### TEXTO
------------------------------------------------------------------------
Neste número da revista apresentamos o dossiê Intelectuais e a relação entre a Ibero-América e a Europa. Uma vez mais objetiva-se publicar estudos sobre as reflexões produzidas pelos intelectuais ibero-americanos e em especial as que traduzem temas pertinentes aos laços culturais, à cooperação intelectual e o próprio significado bem como o impasse no tocante à História Intelectual. Afinal, a conformação de um campo de estudo e pesquisa sobre a história intelectual é recente. Muito possivelmente o desenho deste novo terreno esteja relacionado a uma renovação no campo da História das Ideias, ao qual a História dos Intelectuais está associada, bem como à História Política.

A história intelectual, bem como a história dos intelectuais, tem sido um campo de estudo que desde os finais do século XX e tem agregado um maior número de pesquisadores e se tornado objeto constante de pesquisas, estudos e teses. No Brasil, ao longo do decênio de 1990, tomou forma estudos no tocante à história dos conceitos bem como história intelectual na perspectiva dos autores franceses. Entre os principais expoentes desta nova historiografia francesa destacam-se Jean-François Sirinelli, Michel Winock y Roger Chartier. Em Portugal assiste-se desde então à configuração do campo de estudo mais específico dedicado à história intelectual, que em conjunto com a história cultural foi-se impondo ante à predominância da história social.

O presente dossiê pretende reunir aqui o resultado de trabalhos neste campo produzido por historiadores oriundos da península ibérica bem como da Ibero-América e nesse caso mais especificamente do Brasil. Os artigos que compõem este dossiê representam uma pequena mostra de estudos que buscam refletir, criticamente, sobre o pensamento e ação de um conjunto de intelectuais do Brasil e Portugal, bem como sobre as dificuldades metodológicas quando se trata de se abordar a história intelectual, das ideias e a história dos intelectuais.

O primeiro artigo de autoria de André Jobim Martins versa sobre um dos principais dilemas brasileiros e porque não dizer ibero-americanos, qual seja o da construção da identidade. Tomando por base os escritos de Nabuco em Minha formação e mais especificamente o 4º capítulo “Atração do Mundo” o autor procura discutir, através das reflexões de Nabuco, um tema constante na intelectualidade ibero-americana, qual seja: a oposição entre Natureza e Cultura. Oposição esta ainda mais intensa no Brasil com toda sua opulência no tocante à Natureza. Nas reflexões sobre a identidade os intelectuais da Ibero-América enfrentam, desde o início do século XIX, esse dilema. O artigo procura compreender alguns dos significados desta questão a partir do que ficou conhecido como a “moléstia de Nabuco”.
------------------------------------------------------------------------
Prossiga a apresentação do dossiê sobre os intelectuais e a relação entre a Ibero-América e a Europa a partir da última frase do texto acima.

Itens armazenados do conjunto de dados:
------------------------------------------------------------------------
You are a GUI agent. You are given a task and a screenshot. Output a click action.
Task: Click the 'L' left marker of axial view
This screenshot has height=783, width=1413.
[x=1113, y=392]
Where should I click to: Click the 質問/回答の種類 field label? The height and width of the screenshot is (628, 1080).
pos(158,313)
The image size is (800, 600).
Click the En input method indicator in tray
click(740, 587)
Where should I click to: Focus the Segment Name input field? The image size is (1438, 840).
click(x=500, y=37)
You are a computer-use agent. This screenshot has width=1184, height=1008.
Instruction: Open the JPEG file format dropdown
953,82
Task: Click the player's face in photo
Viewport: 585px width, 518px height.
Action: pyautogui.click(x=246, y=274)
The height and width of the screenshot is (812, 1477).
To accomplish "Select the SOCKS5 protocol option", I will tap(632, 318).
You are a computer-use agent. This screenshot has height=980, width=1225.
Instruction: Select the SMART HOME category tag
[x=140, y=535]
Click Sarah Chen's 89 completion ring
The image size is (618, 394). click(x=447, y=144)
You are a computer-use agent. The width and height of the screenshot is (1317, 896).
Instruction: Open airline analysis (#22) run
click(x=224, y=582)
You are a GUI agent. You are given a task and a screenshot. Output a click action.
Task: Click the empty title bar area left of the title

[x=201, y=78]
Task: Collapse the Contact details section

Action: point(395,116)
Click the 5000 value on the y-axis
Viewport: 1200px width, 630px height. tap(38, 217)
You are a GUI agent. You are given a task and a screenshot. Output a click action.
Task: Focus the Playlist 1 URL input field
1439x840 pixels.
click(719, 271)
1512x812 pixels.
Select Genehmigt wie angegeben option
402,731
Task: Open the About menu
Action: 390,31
------------------------------------------------------------------------
### RESPOSTA
O artigo denominado “Do iberismo ao ibero-americanismo, da federação latina à confederação luso-brasileira – percursos e reflexões de alguns intelectuais portugueses entre os séculos XIX e XX”, de autoria de Maria Conceição Meirelles, objetiva nas palavras da autora “e evidenciar o percurso de pensamento, muitas vezes complexo e até ambíguo, de alguns intelectuais portugueses de diferentes campos ideológicos, designadamente republicanos (principalmente federalistas) e integralistas monárquicos, entre meados do século XIX e inícios do século XX, relativamente às teorias iberistas e hispano-americanistas que então foram formuladas”. A autora ao longo do texto procura analisar como em meados do século XIX a questão ibérica tomou um vulto importante e por vezes contraditório em Portugal. O “utopismo das Luzes assente nas ideias de pacifismo e de fraternidade universal, e a valorização da especificidade nacional com o advento dos Estados-Nação e consequente movimento das nacionalidades”. Ao longo do texto a autora analisa o modo como os temas do iberismo, federalismo ibérico, panlatinismo, pan-lusitanismo, união ocidental, hispanismo, aliança peninsular, peninsularismo, confederação luso-brasileira, hispano-americanismo foram tratados por intelectuais de diferentes opções ideológicas voltados ao questionamento da relação entre Portugal e Espanha bem como da Península Ibérica e da Europa com a Hispano América.

No artigo que se segue “Um intelectual orgânico no Estado Novo de Salazar: as ideias e os projetos de luso-brasilidade de António Ferro”, Carla Patrícia Silva Ribeiro tem por objetivo analisar uma das faces da política empreendida por Antonio Ferro objetivando o fortalecimento das relações luso-brasileiras. No dizer da autora, “Ferro investiu fortemente nas relações culturais entre o Estado Novo de Salazar e o de Getúlio Vargas” e ao longo do texto procura “descortinar as razões para o (relativo) insucesso da estratégia de luso-brasilidade de Ferro, enquadrando-o no contexto de conflitualidade internacional da II Guerra Mundial”. O texto nos permite adentrar a uma das faces menos conhecida desta figura ímpar no Estado Novo português.

O artigo de autoria de Clara Isabel Serrano e Sérgio Neto denominado “Um Atlântico Luso-Afro-Brasileiro ecos de Gilberto Freyre em Augusto de Castro e Norton de Matos” converge e conversa, de certa forma, como texto anterior. Os autores propõem analisar a temática do luso-tropicalismo bem como a “crença numa excepcionalidade portuguesa, no que respeita ao racismo” e tratam a questão atentando para a forma como “a teoria de Gilberto Freyre foi cooptada pelo Estado Novo salazarista, como estandarte ideológico de defesa contra os movimentos anticoloniais e as pressões das Nações Unidas para a independência das suas colónias”. O artigo então objetiva analisar a temática da ideologia colonial “tendo por base os estudos mais recentes e escolhendo dois vultos intelectuais da primeira metade do século XX (um partidário do regime e um opositor)”: – Augusto de Castro e o general Norton de Matos. Ambos, segundo os autores “afinando o seu diapasão por argumentos aparentemente contrários, mas que se encontram próximos na defesa do ideário ultramarino, com referências à obra de Gilberto Freyre e Sérgio Buarque de Holanda”.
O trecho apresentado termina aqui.